*TASK TO CARRY OUT*. Among the entries below, one line contains "Golf Cart Photo Light Stand (169, 581)" and another contains "Valencià (1208, 17)". Transcribe those two lines and every line between them, exactly.

═══ MATERIAL PROVIDED ═══

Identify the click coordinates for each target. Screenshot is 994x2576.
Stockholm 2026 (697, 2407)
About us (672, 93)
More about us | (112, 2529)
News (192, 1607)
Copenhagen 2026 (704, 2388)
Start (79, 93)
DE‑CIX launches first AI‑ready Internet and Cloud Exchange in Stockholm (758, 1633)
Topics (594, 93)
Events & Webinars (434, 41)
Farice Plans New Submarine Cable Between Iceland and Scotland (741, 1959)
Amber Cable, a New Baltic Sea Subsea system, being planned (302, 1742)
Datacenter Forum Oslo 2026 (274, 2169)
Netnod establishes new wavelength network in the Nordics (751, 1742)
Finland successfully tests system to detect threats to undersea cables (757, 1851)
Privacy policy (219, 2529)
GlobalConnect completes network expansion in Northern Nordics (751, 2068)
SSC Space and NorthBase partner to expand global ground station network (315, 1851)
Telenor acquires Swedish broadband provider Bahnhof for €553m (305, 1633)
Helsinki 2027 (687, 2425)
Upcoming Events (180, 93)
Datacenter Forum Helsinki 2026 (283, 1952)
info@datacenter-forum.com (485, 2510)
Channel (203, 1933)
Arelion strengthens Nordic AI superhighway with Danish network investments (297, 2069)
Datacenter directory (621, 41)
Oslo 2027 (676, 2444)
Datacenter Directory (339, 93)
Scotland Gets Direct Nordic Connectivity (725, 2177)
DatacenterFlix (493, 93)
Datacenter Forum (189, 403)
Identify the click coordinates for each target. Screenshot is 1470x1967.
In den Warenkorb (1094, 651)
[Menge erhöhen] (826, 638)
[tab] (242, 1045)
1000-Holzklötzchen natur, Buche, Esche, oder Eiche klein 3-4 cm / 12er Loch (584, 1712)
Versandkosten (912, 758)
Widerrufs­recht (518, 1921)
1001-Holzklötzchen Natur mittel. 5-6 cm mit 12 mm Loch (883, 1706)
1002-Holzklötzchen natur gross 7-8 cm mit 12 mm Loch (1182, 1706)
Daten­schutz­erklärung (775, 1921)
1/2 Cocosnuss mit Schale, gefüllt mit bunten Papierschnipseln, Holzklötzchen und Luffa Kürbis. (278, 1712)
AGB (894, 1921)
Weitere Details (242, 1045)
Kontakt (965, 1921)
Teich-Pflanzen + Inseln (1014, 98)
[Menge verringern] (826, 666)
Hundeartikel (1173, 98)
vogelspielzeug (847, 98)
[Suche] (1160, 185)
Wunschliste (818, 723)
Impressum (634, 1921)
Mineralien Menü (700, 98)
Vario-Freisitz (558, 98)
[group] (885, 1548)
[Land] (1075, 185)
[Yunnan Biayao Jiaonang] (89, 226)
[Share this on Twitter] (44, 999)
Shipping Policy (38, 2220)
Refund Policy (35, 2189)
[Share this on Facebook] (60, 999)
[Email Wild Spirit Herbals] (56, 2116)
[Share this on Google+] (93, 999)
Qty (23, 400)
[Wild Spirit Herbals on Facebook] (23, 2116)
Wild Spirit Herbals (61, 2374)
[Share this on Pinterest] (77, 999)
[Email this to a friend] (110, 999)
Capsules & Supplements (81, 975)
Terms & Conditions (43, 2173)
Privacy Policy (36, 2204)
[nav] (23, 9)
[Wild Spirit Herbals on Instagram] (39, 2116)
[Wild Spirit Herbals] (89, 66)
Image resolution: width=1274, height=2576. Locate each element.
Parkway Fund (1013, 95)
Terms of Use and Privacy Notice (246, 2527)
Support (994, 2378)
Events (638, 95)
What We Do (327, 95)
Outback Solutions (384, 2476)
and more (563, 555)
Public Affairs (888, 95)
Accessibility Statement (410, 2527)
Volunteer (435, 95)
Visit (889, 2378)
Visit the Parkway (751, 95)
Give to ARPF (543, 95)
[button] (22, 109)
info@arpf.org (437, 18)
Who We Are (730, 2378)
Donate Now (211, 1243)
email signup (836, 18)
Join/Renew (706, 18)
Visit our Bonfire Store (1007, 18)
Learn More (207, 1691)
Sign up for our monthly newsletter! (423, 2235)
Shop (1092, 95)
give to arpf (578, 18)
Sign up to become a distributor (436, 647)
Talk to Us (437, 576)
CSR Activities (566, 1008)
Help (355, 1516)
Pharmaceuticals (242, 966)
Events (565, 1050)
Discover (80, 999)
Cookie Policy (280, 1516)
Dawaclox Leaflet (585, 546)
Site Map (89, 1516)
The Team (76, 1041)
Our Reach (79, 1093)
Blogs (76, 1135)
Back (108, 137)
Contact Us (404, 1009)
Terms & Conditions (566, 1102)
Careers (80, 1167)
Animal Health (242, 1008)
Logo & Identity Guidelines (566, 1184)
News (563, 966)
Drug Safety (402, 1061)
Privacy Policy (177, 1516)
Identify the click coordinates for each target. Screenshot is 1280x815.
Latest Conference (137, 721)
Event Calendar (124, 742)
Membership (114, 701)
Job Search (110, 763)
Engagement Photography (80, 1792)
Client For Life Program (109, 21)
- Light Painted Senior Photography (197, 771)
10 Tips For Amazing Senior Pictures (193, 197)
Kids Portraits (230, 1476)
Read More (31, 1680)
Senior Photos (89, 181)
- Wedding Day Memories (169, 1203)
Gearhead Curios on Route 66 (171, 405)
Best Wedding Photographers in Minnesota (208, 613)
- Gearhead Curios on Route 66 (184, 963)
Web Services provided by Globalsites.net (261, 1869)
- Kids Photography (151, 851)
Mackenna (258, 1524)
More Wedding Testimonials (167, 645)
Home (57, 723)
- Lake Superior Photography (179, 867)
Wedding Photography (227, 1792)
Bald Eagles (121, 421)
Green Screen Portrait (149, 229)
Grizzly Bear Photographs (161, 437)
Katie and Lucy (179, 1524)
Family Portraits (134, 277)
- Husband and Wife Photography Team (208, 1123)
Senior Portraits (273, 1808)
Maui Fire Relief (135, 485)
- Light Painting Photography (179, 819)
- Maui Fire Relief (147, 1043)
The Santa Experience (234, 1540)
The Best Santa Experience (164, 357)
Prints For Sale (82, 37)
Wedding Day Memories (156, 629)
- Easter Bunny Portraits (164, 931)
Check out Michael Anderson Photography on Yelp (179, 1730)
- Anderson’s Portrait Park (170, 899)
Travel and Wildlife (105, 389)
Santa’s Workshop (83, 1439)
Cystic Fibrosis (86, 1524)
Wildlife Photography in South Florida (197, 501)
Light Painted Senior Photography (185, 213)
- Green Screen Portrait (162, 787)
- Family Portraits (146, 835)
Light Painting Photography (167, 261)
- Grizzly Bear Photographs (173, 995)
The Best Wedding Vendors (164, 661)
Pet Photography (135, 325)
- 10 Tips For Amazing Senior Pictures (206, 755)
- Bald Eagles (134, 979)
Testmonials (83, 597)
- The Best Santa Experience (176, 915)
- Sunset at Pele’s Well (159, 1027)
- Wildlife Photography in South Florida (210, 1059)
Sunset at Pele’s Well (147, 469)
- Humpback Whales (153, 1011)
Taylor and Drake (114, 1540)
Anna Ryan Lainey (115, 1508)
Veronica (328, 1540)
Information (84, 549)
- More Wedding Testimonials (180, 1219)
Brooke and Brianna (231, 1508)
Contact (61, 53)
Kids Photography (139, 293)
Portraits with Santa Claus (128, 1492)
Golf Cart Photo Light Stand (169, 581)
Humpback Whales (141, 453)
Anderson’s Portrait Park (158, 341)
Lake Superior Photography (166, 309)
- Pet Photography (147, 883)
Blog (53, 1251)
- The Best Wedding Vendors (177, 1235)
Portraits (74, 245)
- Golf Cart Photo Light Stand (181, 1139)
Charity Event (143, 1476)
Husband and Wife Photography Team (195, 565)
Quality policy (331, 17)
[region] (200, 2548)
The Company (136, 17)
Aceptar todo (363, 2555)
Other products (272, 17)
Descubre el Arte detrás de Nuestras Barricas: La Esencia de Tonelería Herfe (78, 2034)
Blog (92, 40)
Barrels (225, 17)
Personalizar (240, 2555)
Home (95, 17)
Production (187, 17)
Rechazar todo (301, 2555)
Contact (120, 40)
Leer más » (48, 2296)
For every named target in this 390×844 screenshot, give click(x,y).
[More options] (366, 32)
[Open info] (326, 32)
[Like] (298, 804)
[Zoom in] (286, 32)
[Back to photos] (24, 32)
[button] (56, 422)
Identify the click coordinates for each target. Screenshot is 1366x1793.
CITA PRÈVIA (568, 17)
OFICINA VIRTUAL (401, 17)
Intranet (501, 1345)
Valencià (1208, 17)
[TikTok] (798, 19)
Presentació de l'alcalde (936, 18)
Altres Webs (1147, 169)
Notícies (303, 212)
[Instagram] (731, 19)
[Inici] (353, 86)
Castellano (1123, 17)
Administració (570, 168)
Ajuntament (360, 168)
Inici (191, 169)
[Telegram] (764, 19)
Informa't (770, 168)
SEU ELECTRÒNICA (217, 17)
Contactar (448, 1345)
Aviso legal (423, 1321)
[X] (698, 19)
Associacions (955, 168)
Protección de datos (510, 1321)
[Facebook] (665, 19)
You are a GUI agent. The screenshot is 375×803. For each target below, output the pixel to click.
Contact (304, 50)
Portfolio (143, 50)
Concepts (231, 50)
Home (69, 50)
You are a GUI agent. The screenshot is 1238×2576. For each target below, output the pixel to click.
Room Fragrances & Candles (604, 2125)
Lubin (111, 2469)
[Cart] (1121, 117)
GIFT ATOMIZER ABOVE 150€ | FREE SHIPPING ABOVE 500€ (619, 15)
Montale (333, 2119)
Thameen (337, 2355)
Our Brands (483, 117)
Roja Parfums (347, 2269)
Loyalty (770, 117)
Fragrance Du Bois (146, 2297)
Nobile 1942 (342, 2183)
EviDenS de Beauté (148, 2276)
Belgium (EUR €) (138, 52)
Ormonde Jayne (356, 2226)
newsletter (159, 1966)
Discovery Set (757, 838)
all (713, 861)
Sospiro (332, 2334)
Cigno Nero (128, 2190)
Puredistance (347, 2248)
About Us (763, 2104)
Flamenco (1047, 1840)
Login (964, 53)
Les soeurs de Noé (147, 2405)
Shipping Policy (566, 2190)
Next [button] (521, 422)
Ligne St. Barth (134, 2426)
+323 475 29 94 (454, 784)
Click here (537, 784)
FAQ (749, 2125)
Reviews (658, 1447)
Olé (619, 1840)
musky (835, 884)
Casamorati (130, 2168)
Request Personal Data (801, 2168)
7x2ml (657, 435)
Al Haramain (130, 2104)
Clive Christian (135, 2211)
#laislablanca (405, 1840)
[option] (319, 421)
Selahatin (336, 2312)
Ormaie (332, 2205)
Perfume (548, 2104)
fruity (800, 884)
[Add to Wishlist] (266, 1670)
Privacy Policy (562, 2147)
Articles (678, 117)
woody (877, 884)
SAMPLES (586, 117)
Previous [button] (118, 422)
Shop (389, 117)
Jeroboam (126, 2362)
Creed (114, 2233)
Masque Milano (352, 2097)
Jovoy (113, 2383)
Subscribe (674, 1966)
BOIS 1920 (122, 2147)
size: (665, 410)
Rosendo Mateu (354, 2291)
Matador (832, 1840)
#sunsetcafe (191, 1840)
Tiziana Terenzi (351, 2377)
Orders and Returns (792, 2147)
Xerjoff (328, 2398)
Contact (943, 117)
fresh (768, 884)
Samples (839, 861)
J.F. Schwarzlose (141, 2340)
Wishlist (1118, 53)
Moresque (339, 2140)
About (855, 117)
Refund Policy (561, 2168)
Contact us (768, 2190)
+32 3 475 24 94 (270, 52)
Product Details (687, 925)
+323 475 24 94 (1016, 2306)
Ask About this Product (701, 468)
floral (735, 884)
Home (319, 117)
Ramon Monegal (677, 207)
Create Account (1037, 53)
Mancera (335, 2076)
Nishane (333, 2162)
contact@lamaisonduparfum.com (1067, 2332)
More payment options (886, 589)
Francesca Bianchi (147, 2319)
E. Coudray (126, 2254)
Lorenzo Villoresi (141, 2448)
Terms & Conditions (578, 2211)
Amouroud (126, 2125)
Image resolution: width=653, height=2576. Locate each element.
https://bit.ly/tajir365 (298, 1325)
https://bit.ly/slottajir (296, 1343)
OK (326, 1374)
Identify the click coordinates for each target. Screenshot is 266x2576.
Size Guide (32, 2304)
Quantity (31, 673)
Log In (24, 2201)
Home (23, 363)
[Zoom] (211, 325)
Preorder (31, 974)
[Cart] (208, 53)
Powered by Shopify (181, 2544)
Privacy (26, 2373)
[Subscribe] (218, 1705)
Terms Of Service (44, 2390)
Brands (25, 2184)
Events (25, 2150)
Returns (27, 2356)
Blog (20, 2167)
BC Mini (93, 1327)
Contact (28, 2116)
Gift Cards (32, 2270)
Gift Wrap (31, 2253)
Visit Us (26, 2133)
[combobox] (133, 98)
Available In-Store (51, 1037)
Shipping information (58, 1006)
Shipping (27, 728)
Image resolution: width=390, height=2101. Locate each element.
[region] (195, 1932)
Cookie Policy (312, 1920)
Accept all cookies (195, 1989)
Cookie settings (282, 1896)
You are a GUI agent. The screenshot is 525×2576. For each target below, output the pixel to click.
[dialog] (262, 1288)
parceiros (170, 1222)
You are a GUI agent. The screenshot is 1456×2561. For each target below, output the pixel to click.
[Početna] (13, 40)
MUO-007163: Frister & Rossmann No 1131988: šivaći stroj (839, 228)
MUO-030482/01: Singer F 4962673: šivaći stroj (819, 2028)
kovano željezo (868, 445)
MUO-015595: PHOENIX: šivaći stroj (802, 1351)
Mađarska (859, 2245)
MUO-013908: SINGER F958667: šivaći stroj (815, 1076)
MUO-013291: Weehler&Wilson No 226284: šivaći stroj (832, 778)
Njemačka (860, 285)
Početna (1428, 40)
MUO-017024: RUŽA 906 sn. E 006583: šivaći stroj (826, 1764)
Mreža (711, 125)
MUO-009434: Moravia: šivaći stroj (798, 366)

═══

*ANSWER TO THIS EXERCISE*.
Golf Cart Photo Light Stand (169, 581)
Humpback Whales (141, 453)
Anderson’s Portrait Park (158, 341)
Lake Superior Photography (166, 309)
- Pet Photography (147, 883)
Blog (53, 1251)
- The Best Wedding Vendors (177, 1235)
Portraits (74, 245)
- Golf Cart Photo Light Stand (181, 1139)
Charity Event (143, 1476)
Husband and Wife Photography Team (195, 565)
Quality policy (331, 17)
[region] (200, 2548)
The Company (136, 17)
Aceptar todo (363, 2555)
Other products (272, 17)
Descubre el Arte detrás de Nuestras Barricas: La Esencia de Tonelería Herfe (78, 2034)
Blog (92, 40)
Barrels (225, 17)
Personalizar (240, 2555)
Home (95, 17)
Production (187, 17)
Rechazar todo (301, 2555)
Contact (120, 40)
Leer más » (48, 2296)
For every named target in this 390×844 screenshot, give click(x,y).
[More options] (366, 32)
[Open info] (326, 32)
[Like] (298, 804)
[Zoom in] (286, 32)
[Back to photos] (24, 32)
[button] (56, 422)
Identify the click coordinates for each target. Screenshot is 1366x1793.
CITA PRÈVIA (568, 17)
OFICINA VIRTUAL (401, 17)
Intranet (501, 1345)
Valencià (1208, 17)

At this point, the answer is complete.